White House press secretary Robert Gibbs has pretty much confirmed what most observers have taken to be a done deal, anyway. Despite President Barack Obama’s campaign promises, the prison at the Guantanamo Bay naval base in Cuba for detainees in the undeclared, misnamed, and ill-conceived “war on terror” will remain open for the foreseeable future. And, despite concerns about the effects on judicial practices, a number of prisoners are likely to remain detained without charges and without prisoner-of-war status for the duration of the “war on terror,” which almost by definition means they will never leave Guantanamo.
To be sure, the Obama administration for awhile seemed somewhat serious about trying to close Guantanamo, which has become a symbol of U.S. neglect of the rule of law and its highest ideals and a recruiting tool for al-Qaida and other jihadist organizations. And to be sure, irresponsible fear-mongering, mostly by Republicans, about allowing Guantanamo prisoners to be tried or imprisoned on U.S. soil (where U.S. law might be more directly applicable?) played a big role in creating political difficulties for the effort to close Guantanamo and handle its prisoners in a more orderly and lawful manner.
There are high-security federal prisons in the United States where prisoners from Gitmo could be detained and pose virtually no danger to other prisoners or to the community at large. Terrorist suspects have been tried successfully in civilian courts and sentenced appropriately. The impulse to hold prisoners at a base on foreign soil was from the beginning an effort to evade normal American judicial procedures on the theory that post-9/11 terrorism posed such a unique threat that it could not be handled in traditional American ways. That theory was false from the outset, but establishing the prison at Guantanamo created a situation that has proven difficult to walk back to normalcy.

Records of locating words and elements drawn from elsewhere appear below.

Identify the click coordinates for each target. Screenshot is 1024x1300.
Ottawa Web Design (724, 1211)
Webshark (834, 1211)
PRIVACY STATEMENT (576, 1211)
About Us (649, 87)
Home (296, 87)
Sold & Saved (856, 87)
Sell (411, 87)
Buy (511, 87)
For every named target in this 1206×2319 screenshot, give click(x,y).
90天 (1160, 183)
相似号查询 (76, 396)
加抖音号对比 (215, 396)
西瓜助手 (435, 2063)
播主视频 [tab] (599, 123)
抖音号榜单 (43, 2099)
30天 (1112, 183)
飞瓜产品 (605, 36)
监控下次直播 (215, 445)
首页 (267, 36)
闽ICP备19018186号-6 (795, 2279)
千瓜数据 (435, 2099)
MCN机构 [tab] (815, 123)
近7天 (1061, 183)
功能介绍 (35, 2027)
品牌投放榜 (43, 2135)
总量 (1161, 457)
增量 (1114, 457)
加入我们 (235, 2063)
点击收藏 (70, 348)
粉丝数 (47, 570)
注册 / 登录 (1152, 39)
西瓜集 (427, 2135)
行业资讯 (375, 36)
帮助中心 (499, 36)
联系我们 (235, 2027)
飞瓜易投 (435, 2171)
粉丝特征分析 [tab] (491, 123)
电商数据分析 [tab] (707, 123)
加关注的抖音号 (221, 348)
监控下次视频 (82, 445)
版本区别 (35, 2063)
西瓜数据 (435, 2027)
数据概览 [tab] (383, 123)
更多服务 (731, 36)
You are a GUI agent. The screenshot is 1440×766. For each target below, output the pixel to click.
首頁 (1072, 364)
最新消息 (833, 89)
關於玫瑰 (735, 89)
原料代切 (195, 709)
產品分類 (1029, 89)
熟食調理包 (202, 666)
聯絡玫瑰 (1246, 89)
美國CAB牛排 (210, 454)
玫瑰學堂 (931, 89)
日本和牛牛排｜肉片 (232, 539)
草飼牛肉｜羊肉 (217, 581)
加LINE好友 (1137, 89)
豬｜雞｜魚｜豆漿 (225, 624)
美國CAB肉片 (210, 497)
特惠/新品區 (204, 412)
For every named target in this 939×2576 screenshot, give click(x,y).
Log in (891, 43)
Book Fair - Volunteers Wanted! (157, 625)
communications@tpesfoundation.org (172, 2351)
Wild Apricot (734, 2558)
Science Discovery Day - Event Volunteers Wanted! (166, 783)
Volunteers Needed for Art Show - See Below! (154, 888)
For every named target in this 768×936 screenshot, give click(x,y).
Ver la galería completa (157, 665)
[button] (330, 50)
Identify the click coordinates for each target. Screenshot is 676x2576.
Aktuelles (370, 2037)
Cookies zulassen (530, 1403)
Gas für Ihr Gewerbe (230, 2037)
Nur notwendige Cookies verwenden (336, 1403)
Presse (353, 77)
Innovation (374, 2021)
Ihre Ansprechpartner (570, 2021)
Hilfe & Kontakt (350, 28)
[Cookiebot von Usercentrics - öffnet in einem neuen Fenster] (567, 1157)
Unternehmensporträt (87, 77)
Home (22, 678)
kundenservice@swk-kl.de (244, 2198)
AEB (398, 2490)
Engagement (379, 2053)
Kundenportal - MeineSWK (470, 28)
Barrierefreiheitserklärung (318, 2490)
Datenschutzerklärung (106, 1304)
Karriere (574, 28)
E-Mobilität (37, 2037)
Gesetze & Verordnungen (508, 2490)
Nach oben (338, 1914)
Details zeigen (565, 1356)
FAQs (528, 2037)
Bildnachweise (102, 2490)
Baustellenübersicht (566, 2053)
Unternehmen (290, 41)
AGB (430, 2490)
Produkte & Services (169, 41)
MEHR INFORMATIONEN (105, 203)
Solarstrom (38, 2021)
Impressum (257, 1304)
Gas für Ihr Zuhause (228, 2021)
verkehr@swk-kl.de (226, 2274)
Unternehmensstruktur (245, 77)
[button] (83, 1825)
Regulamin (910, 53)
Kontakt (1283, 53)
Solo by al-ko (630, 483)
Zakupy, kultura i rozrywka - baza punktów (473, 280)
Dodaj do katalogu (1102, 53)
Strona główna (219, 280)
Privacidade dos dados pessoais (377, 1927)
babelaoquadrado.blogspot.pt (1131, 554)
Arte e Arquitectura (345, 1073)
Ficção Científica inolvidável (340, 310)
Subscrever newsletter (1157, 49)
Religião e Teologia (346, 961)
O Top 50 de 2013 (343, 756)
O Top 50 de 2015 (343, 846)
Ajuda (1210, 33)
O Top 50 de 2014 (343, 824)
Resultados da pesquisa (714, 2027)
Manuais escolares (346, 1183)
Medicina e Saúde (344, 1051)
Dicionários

While Republicans and other fear-mongers deserve a good deal of the blame for making it difficult to close the prison at Guantanamo, the action (or inaction) of the Obama administration when faced with political difficulties has become something of a pattern. If an issue involves expansion of government power (see health care, climate change regulation by administrative fiat, etc.) Obama can be persistent. If the issue is restoration of civil liberties abrogated by the Bush administration (see Patriot Act, unwarranted searches) or restoration of due process or judicial norms, this administration tends to throw up its hands and say it is just too hard.
Bottom line: Government power keeps growing, and liberty keeps shrinking.